Erica Cristina

Síndrome do Desfiladeiro Torácico

Síndrome do Desfiladeiro Torácico

Por Erica Cristina Tazinaffo - Fisioterapeuta

Por Erica Cristina Tazinaffo - Fisioterapeuta

Publicada há 8 anos

A síndrome do desfiladeiro torácico é um termo geral que se refere à compressão das estruturas neurovasculares que passam entre a primeira costela e a clavícula, resultando em sintomas na extremidade superior.


Entre as estruturas afectadas estão plexo braquial (95%), veia subclávia (4%) e a artéria subclávia (1%) que poderão ser comprimidos em 3 passagens a partir da base do pescoço até à axila. A mais importante é o triângulo interescalénico, que é também a mais proximal. Este triângulo é delimitado pelo músculo escaleno anterior, o músculo escaleno médio, e a face medial da primeira costela. Este espaço pode tornar-se mais estreito devido à presença de estruturas anómalas, como bandas fibrosas, costelas cervicais, e retracções musculares. A segunda passagem é o triângulo costoclavicular, que é delimitado pelo terço médio da clavícula, pela primeira costela, e pela borda superior da escápula. A última passagem é o espaço subcoracóide abaixo do processo coracóide, profundamente ao tendão do músculo peitoral menor. Outras condições como a síndrome postural, distensão traumática da coluna cervical, fracturas das costelas ou omoplatas aladas aumentam o risco de síndrome do desfiladeiro.


Compressão sobre os nervos (plexo braquial): pode causar uma dor paralisante, que se inicia no pescoço, e pode irradiar para o ombro, braço ou mão. Também pode causar dormência ou formigueiro na parte interna do antebraço e nos quarto e quinto dedos da mão. Pode sentir fraqueza na mão, tornando-a mais “desajeitada”.

Compressão sobre os vasos sanguíneos: pode reduzir o fluxo de sangue que retorna do braço, resultando em inchaço e vermelhidão. Menos comumente, a compressão pode reduzir o fluxo de sangue que vai para o braço, fazendo-o sentir frio e fadiga/cansaço no braço.


A maioria dos pacientes com uma síndrome do desfiladeiro torácico responde bem a um tratamento adequado de fisioterapia e a cirurgia apenas é indicada no caso de existir uma lesão estrutural que comprometa significativamente as estruturas nervosas ou vasculares.


O tratamento conservador deverá incluir:


A aplicação de calor local ou um banho quente pode ajudar a aliviar os espasmos musculares.
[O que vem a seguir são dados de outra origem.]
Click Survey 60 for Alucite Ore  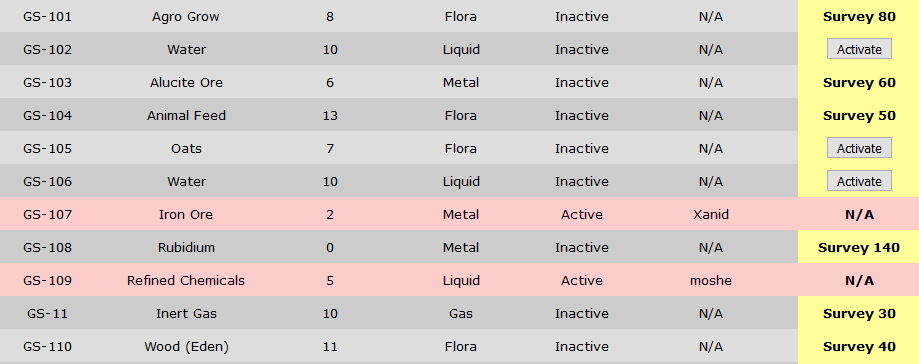pyautogui.click(x=859, y=83)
Poderão ser utilizadas ondas-curtas apenas se não houverem sintomas neurológicos.


Analgésicos e anti-inflamatórios não-esteróides poderão ser receitados pelo médico para controlar o processo inflamatório e aliviar as dores.


Exercícios de mobilização activa e de fortalecimento da mão para aumento da circulação periférica.


Plano de exercícios específico para melhorar a posição articular do ombro e omoplata (ver síndrome postural)


Perda de peso. Se você estiver acima do peso ideal, o médico poderá recomendar um programa de emagrecimento. Estar acima do peso pode forçar os músculos do ombro que apoiam a clavícula.